> [EXERCISE OBJECTIVE] All of the records below should be retyped exactly, with no pictures included.

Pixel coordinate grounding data
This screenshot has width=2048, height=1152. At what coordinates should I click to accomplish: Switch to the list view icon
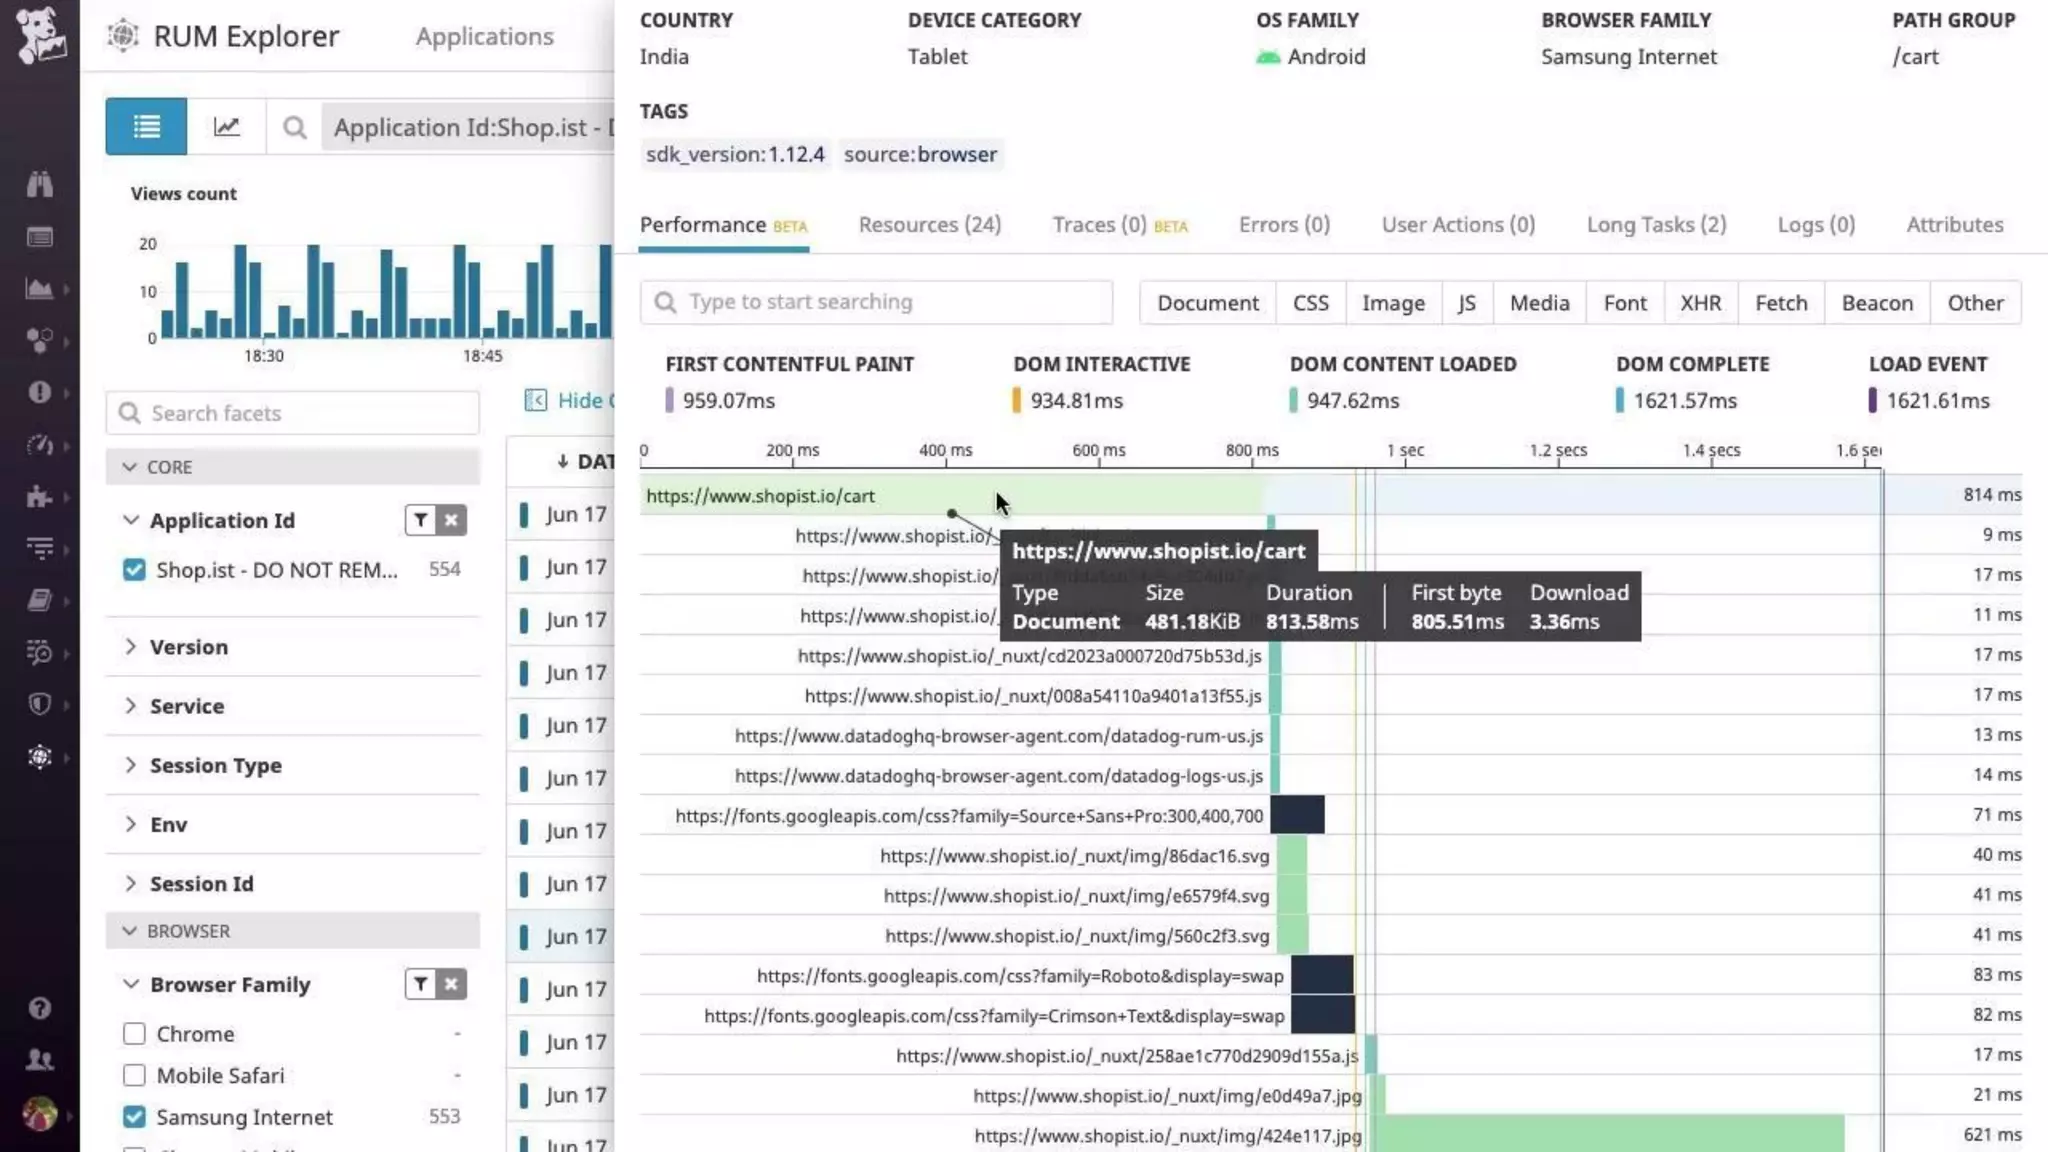point(146,127)
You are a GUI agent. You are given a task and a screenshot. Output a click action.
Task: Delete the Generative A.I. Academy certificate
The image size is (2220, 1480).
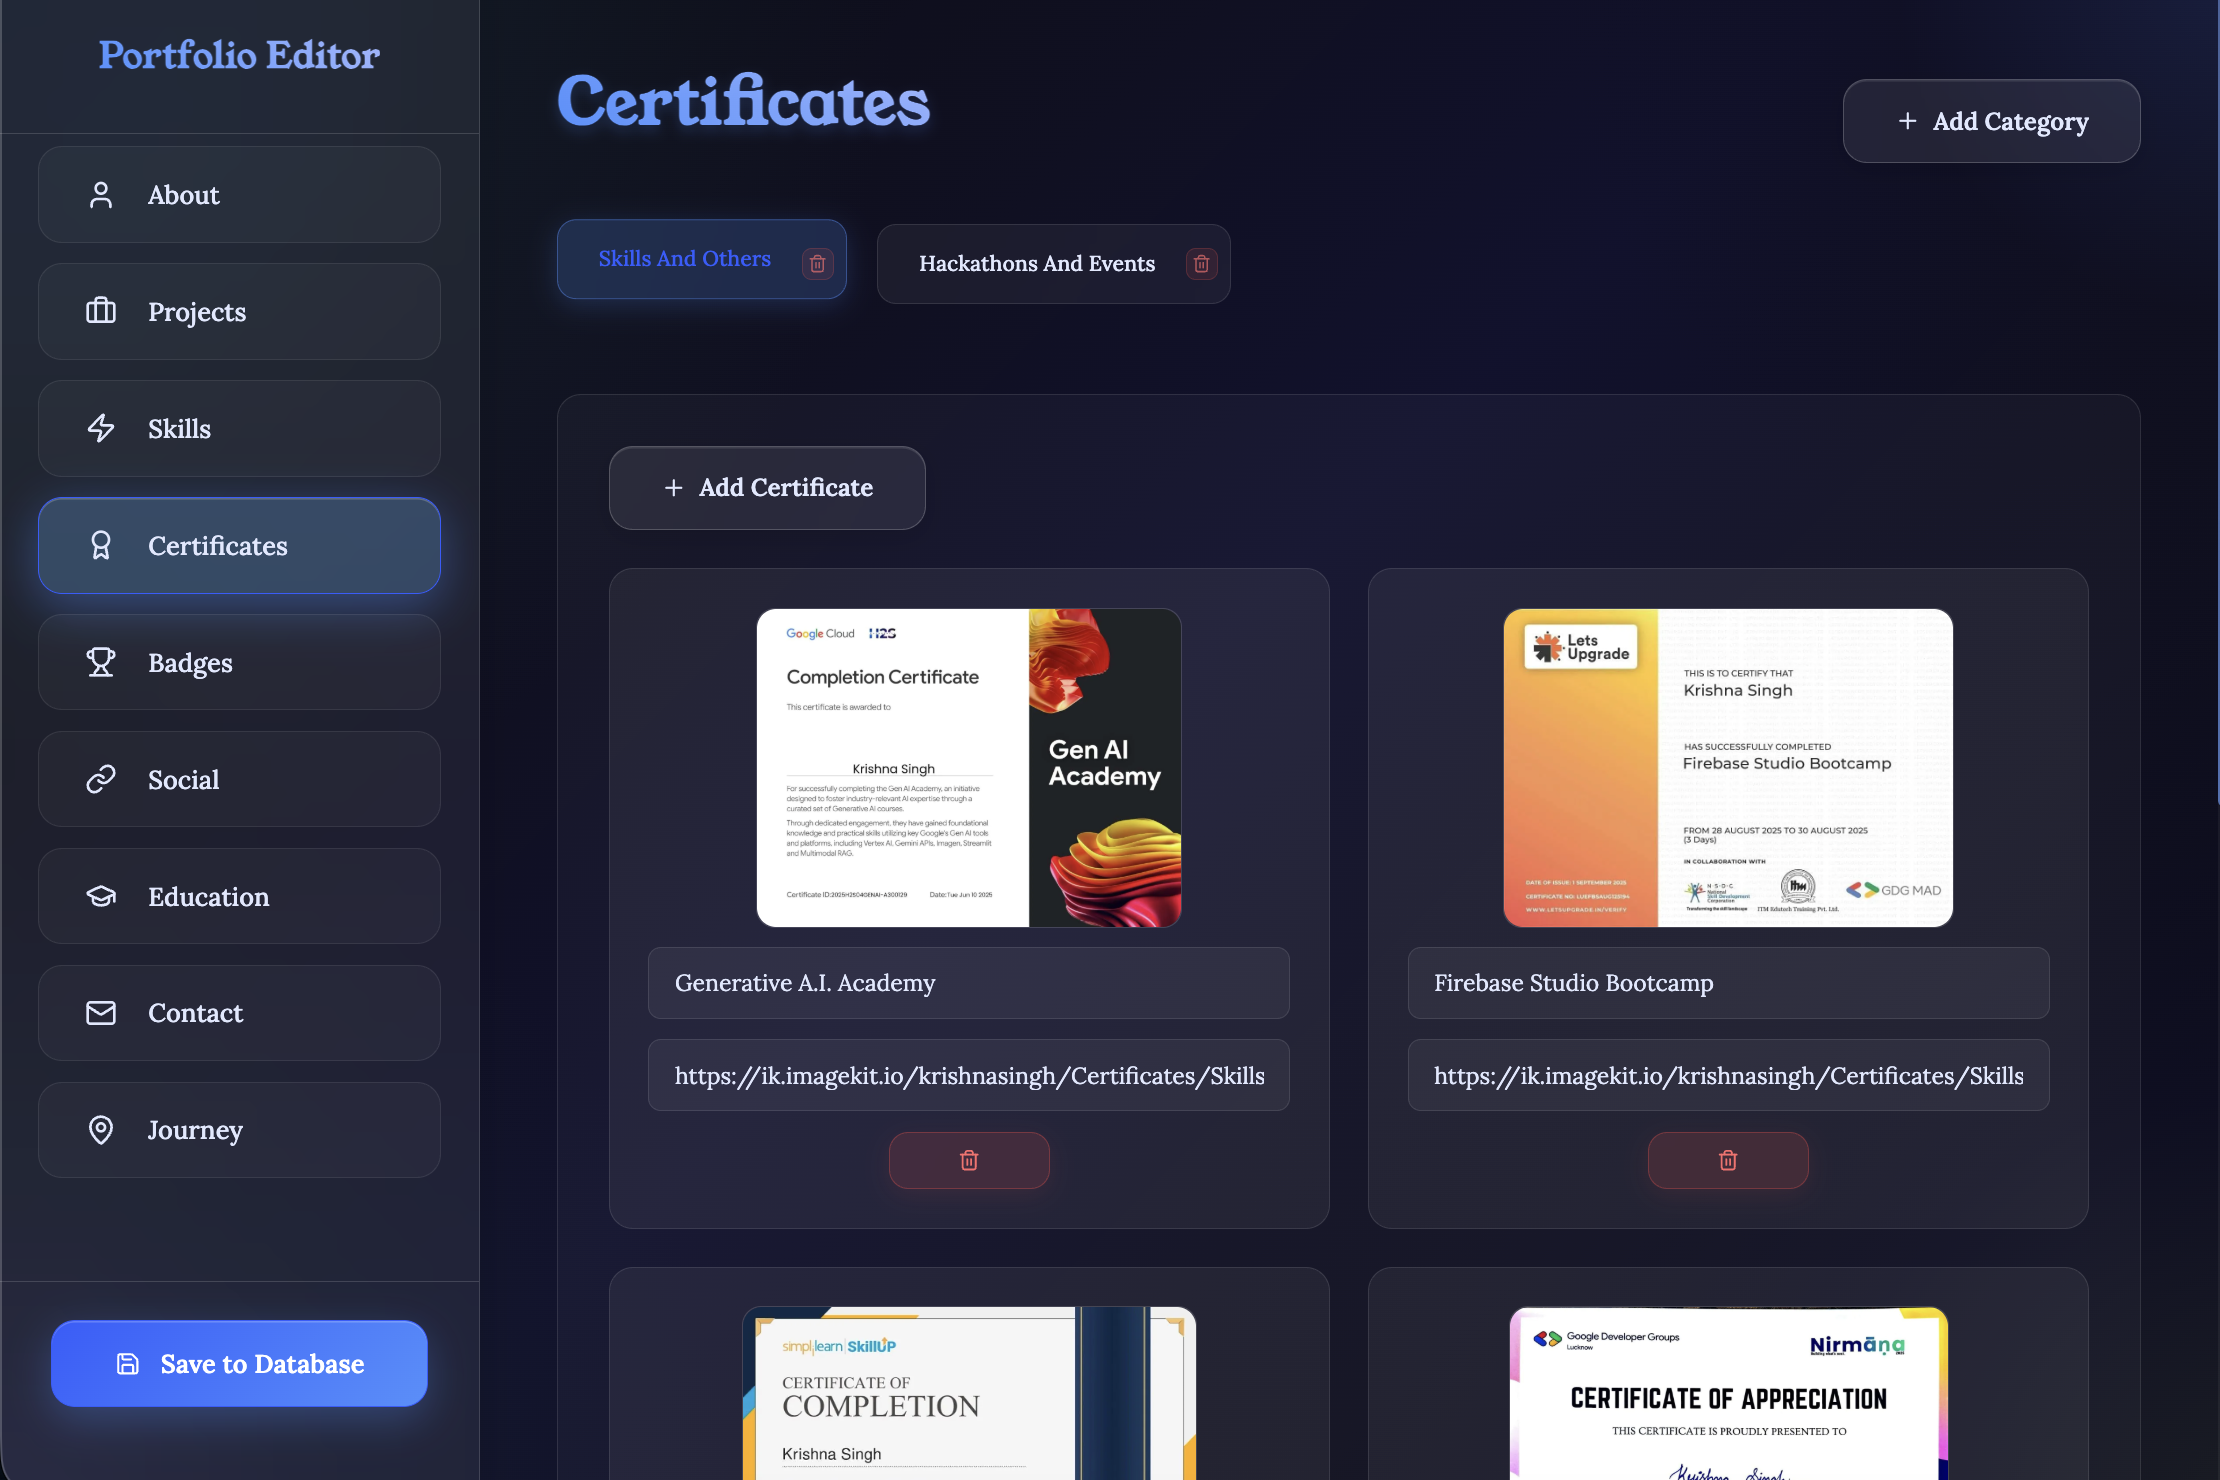click(968, 1160)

> [RESPONSE BELOW]
This screenshot has width=2048, height=1152. At what coordinates should I click to accomplish: Switch to the list view icon
point(146,127)
You are a GUI agent. You are given a task and a screenshot. Output a click action.
Task: Delete the Generative A.I. Academy certificate
The image size is (2220, 1480).
click(968, 1160)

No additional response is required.